:: WHAT THE TASK REQUIRES ::
Without the images, output each record below as it stands.
DATA FOR REVIEW: Begin
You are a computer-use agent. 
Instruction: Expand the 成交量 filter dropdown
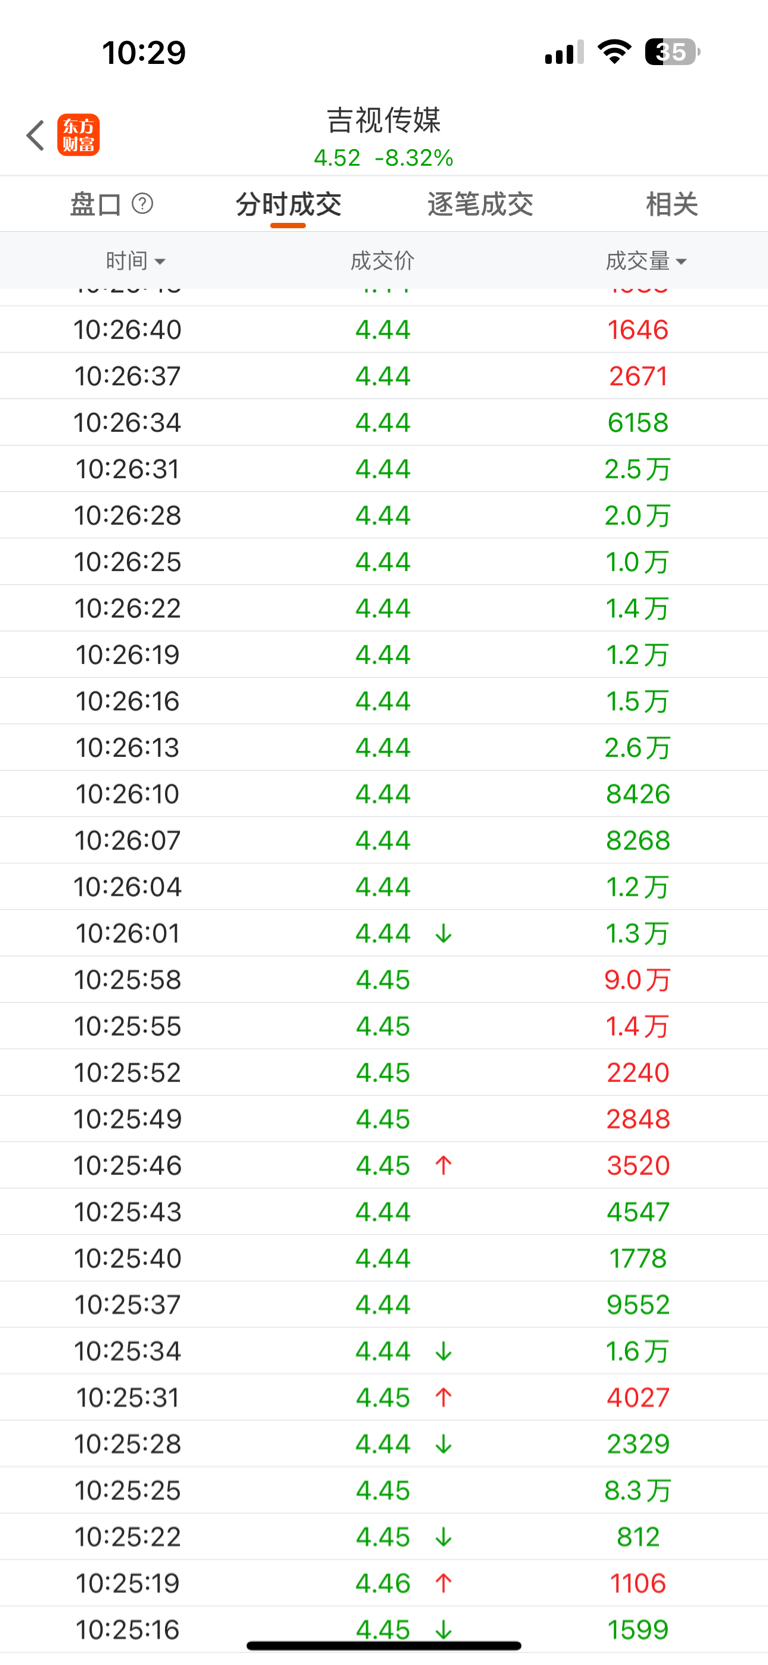(x=646, y=261)
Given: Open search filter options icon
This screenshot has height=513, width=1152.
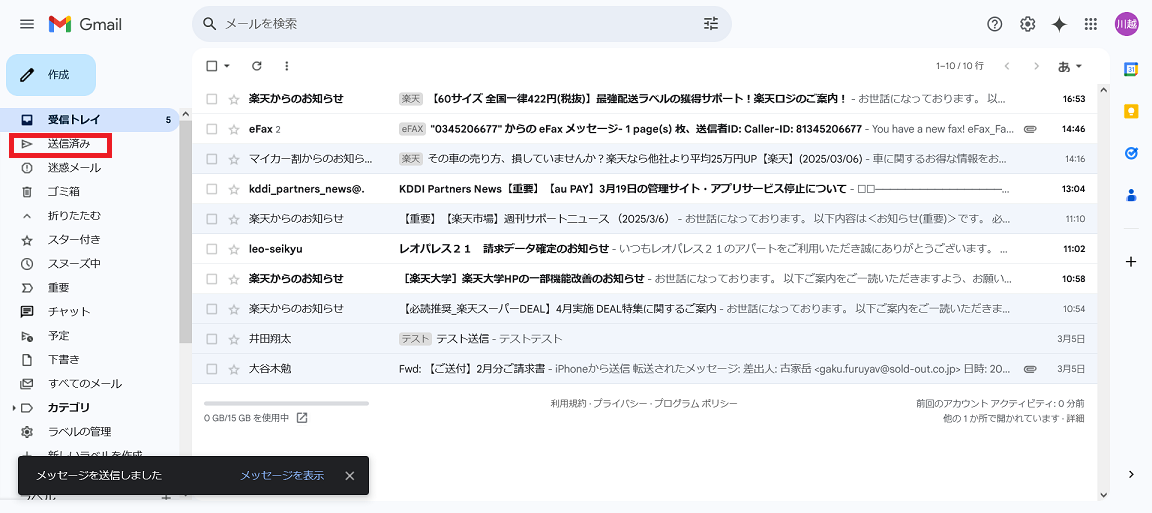Looking at the screenshot, I should (711, 24).
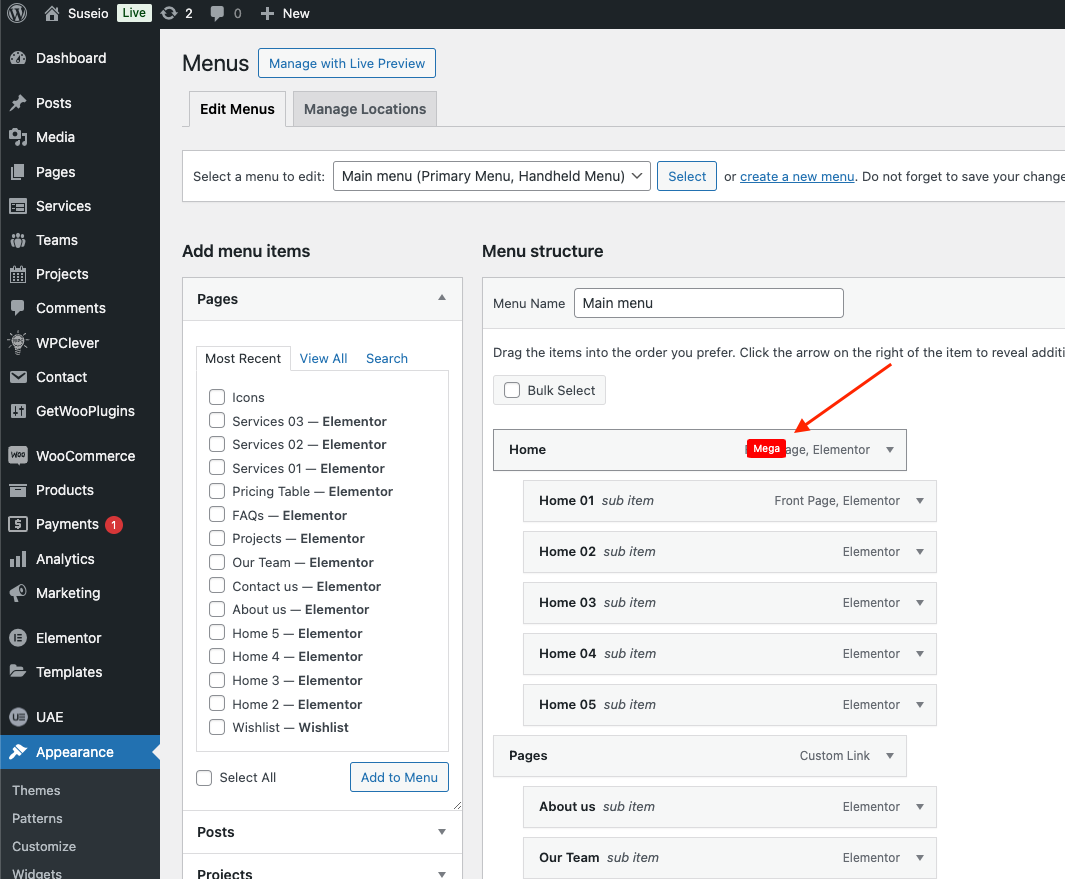Click the comments bubble icon in admin bar
This screenshot has height=879, width=1065.
point(217,13)
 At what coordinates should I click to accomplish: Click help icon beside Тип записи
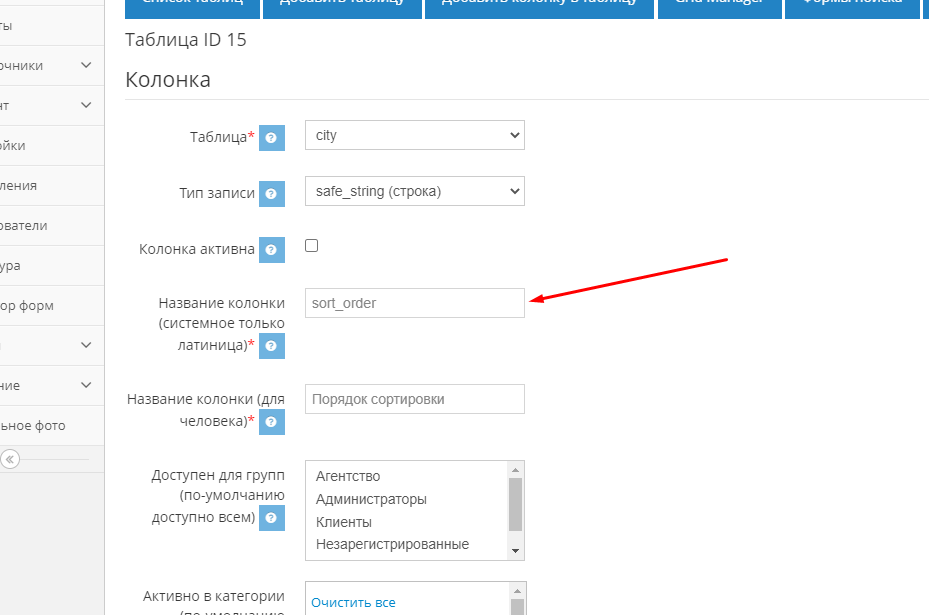[272, 194]
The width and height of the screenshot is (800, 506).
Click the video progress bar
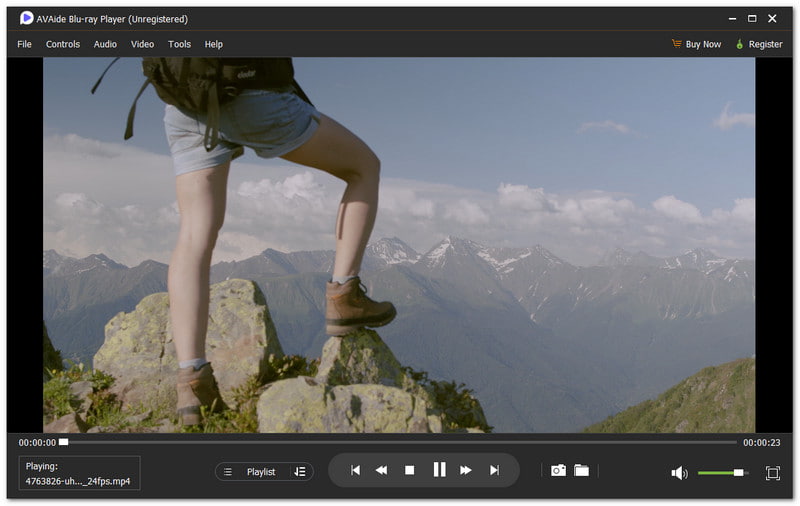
DATA FOR REVIEW: End
:: YOUR SOLUTION ::
You are a computer-use agent. 
Instruction: Expand the 成交量 filter dropdown
(x=646, y=261)
Given: Open search filter options icon
This screenshot has height=513, width=1152.
Looking at the screenshot, I should (711, 24).
Click the comments bubble icon in admin bar
This screenshot has height=879, width=1065.
point(217,13)
 At what coordinates should I click to accomplish: Click help icon beside Тип записи
[272, 194]
The width and height of the screenshot is (800, 506).
Click the video progress bar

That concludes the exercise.